トークセッションを座って聞くため、ある種落ち着いた雰囲気に包まれていました。

祭メモ3:余興は騒がず、ゆったりと楽しみます。

 

本日のメインディッシュ、安倍晋三総裁の演説

この後、幹事長による「党状報告」や来賓からのスピーチを挟んでいよいよ安倍総裁の演説。
司会の合図で、まずは演説オープニングムービーからスタート。このムービーもさっきのものと同様にめちゃくちゃかっこいい仕上がりで、会場の雰囲気を温めるのに一役も二役も買っていました。
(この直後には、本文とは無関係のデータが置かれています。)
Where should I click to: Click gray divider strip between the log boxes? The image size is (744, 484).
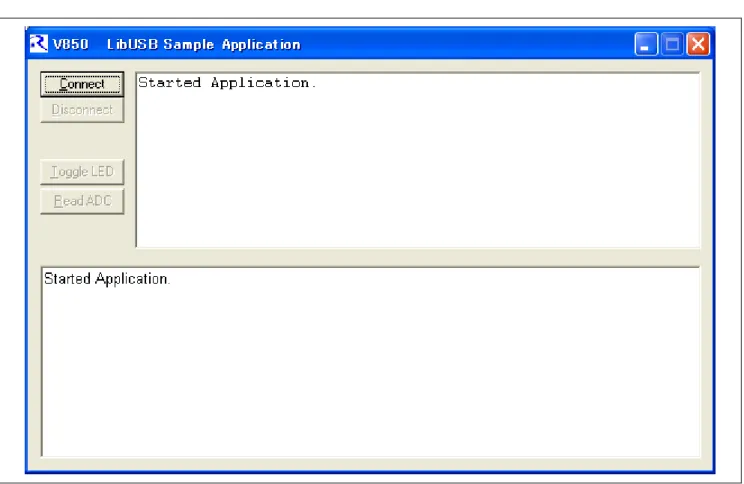point(370,257)
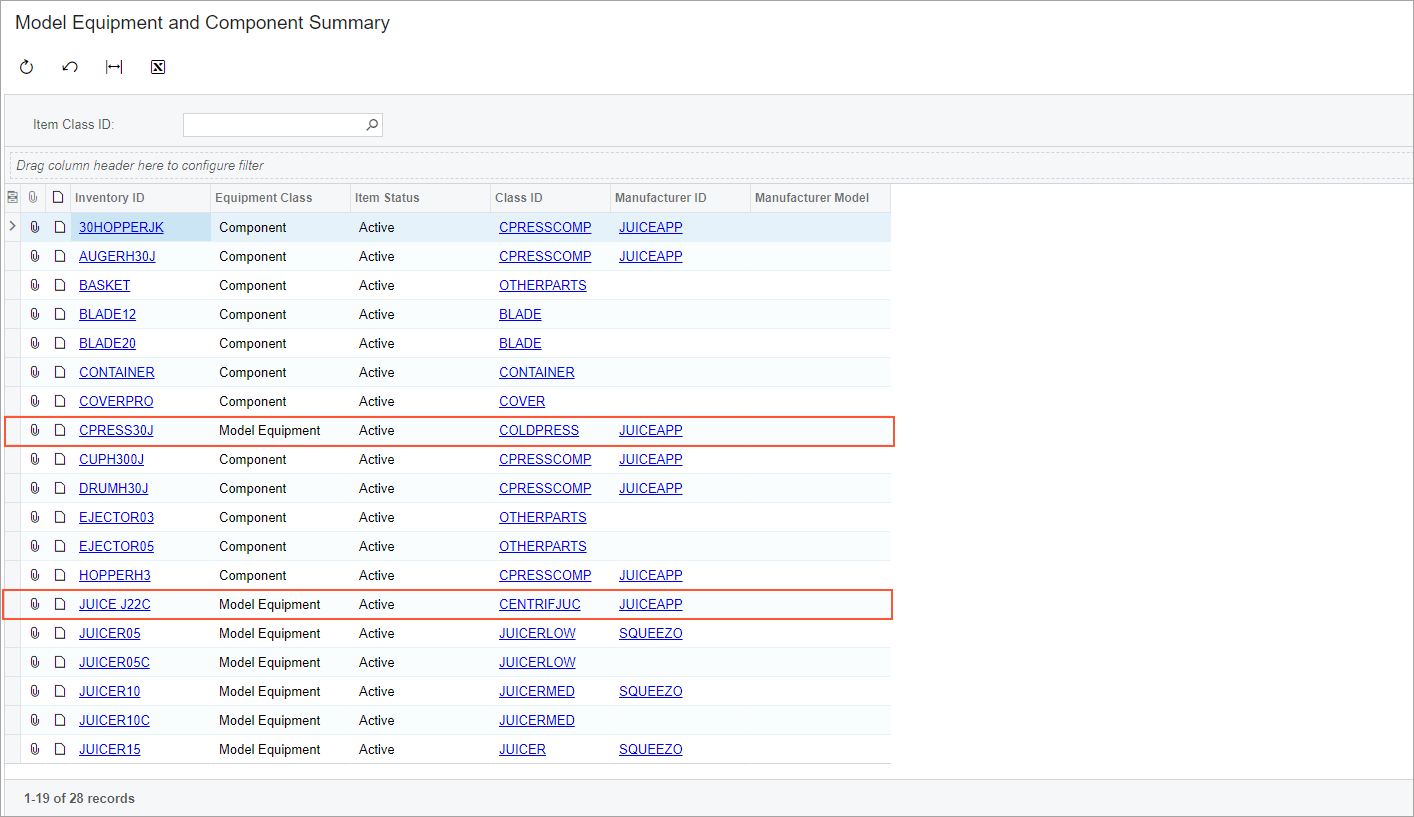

やはり、動画の威力は偉大です。

安倍総裁の功績を軸に、カッコよくまとめてあった動画。
ラストは安倍総裁の登場を「3」「2」「1」…とカウントダウンする仕様になっていました。
もしかすると、動画制作者はここで映像に合わせて「3」「2」「1」と会場からカウントダウンの掛け声がかぶさることを期待したのかもしれません。しかし、財務省の決裁文書書き換え問題で自民党内が揺れる中、会場からカウントダウンの掛け声が上がることはありませんでした。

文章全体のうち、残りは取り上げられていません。